— START EXCERPTED RECORDS —

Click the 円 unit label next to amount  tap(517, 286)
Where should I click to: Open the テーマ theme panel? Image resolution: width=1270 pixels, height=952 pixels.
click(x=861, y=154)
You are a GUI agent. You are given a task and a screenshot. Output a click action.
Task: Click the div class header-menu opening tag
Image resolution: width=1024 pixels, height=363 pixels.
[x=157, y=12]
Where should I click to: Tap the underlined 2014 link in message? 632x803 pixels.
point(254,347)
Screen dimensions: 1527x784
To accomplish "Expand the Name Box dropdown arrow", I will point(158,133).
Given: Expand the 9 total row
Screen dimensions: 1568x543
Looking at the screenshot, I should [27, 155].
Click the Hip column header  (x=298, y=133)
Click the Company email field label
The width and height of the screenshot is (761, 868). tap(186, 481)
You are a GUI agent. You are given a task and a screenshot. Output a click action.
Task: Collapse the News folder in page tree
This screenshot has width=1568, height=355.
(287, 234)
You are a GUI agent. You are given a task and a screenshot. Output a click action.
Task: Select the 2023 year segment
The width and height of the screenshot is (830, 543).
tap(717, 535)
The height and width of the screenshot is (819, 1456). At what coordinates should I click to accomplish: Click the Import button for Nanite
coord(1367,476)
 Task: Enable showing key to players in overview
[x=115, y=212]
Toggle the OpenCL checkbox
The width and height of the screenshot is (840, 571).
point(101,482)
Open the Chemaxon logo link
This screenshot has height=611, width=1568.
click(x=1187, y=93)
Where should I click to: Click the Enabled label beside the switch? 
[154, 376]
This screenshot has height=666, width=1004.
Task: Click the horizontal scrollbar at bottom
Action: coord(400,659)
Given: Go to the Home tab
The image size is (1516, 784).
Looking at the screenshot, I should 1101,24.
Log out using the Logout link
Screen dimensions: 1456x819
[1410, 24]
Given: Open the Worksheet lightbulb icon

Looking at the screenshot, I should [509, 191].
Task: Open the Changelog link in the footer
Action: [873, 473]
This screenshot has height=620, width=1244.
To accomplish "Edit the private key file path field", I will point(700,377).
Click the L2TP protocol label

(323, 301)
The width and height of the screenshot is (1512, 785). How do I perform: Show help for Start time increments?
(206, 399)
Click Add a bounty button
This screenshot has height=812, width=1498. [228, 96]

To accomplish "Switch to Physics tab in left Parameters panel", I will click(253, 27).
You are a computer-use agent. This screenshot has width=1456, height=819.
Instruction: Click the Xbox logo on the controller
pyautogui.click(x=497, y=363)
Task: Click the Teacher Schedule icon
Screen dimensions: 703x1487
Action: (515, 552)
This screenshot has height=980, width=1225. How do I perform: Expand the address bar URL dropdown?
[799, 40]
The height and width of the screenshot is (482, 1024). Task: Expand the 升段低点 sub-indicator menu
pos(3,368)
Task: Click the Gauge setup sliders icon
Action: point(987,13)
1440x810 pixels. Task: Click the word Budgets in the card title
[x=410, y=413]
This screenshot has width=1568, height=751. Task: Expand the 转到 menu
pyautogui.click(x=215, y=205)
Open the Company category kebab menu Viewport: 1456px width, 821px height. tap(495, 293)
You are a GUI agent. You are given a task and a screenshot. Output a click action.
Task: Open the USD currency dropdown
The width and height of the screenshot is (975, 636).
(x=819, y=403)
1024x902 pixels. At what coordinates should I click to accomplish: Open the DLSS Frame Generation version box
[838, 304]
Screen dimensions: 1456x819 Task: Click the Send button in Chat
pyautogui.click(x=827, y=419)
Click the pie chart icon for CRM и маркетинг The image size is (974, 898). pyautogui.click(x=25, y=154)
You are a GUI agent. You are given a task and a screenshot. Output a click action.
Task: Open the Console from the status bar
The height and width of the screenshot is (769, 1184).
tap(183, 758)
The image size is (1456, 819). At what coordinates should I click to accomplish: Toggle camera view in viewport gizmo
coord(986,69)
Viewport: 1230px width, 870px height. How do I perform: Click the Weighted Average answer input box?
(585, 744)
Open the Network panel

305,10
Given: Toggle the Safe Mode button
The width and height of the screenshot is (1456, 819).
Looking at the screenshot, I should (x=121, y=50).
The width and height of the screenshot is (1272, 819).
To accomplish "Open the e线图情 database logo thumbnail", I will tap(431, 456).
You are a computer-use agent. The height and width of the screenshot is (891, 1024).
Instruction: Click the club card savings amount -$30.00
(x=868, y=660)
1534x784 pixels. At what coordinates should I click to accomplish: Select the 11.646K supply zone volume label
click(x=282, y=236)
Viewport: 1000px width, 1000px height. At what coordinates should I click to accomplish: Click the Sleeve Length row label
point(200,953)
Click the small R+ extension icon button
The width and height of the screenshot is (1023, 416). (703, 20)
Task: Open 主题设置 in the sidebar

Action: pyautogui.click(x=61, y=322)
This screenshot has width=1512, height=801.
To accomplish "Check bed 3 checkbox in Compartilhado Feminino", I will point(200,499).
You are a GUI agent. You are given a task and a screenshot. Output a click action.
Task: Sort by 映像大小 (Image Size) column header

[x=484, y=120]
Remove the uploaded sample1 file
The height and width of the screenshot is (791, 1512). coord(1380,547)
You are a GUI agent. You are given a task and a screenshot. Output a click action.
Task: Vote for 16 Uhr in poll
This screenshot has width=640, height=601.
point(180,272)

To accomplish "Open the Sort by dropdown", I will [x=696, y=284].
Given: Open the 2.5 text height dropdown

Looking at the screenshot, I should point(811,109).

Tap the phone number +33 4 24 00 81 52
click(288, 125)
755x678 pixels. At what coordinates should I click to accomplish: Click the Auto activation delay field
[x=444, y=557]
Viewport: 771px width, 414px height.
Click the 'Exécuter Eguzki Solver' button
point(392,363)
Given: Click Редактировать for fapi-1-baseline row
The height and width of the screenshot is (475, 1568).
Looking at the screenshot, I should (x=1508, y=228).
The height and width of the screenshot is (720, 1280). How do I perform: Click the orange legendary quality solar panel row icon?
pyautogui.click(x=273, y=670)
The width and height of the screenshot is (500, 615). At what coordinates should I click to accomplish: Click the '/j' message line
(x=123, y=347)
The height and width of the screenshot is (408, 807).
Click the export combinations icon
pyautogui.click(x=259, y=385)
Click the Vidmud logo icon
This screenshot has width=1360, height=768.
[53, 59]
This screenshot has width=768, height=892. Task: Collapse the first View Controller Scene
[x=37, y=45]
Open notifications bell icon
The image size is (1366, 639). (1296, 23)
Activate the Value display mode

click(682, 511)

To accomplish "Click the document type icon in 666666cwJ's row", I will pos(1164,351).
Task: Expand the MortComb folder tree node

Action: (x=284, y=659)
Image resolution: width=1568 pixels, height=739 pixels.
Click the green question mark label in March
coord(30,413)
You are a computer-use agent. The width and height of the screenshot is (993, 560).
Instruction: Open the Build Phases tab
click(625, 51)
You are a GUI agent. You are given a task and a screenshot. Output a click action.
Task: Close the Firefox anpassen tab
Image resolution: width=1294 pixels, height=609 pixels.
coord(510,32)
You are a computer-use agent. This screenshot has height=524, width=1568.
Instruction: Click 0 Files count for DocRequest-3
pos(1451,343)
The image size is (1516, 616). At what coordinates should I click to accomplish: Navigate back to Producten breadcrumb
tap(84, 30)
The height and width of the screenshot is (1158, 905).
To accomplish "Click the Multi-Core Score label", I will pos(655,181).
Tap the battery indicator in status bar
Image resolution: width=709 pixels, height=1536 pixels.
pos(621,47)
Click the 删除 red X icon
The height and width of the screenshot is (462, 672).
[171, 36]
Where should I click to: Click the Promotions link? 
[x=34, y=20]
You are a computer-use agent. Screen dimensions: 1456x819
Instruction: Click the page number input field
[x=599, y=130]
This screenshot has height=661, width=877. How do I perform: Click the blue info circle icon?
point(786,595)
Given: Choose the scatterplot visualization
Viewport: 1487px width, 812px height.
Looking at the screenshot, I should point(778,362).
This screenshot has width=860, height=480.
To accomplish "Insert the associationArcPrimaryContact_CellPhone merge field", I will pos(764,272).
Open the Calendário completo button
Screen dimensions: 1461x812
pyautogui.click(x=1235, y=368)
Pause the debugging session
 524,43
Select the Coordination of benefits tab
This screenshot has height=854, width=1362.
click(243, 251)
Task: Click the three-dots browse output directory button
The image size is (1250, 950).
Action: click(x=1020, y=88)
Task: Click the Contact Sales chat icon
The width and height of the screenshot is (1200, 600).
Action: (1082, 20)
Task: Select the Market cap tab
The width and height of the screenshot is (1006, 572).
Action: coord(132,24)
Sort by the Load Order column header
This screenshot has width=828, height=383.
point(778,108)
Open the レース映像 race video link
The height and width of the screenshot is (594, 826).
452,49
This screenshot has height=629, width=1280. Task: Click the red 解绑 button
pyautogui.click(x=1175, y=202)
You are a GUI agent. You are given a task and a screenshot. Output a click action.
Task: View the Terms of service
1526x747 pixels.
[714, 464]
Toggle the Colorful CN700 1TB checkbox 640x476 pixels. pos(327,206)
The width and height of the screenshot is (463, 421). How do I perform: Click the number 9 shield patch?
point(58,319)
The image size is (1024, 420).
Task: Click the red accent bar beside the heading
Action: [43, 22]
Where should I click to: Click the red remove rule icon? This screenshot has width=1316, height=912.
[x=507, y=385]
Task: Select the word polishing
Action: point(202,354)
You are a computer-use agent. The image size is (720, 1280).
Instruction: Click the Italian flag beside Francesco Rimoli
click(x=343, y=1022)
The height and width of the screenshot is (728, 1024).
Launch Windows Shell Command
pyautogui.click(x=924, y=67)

— END EXCERPTED RECORDS —

> _SHORT EXERCISE_
Substitute "Switch" for "Toggle" in the entries from the line containing "The image size is (1456, 819)." through the line containing "point(200,953)", and give back only those lines with nothing else changed.

> _FINISHED ANSWER_
The image size is (1456, 819). At what coordinates should I click to accomplish: Switch camera view in viewport gizmo
coord(986,69)
Viewport: 1230px width, 870px height. How do I perform: Click the Weighted Average answer input box?
(585, 744)
Open the Network panel

305,10
Given: Switch the Safe Mode button
The width and height of the screenshot is (1456, 819).
Looking at the screenshot, I should (x=121, y=50).
The width and height of the screenshot is (1272, 819).
To accomplish "Open the e线图情 database logo thumbnail", I will tap(431, 456).
You are a computer-use agent. The height and width of the screenshot is (891, 1024).
Instruction: Click the club card savings amount -$30.00
(x=868, y=660)
1534x784 pixels. At what coordinates should I click to accomplish: Select the 11.646K supply zone volume label
click(x=282, y=236)
Viewport: 1000px width, 1000px height. At what coordinates should I click to accomplish: Click the Sleeve Length row label
point(200,953)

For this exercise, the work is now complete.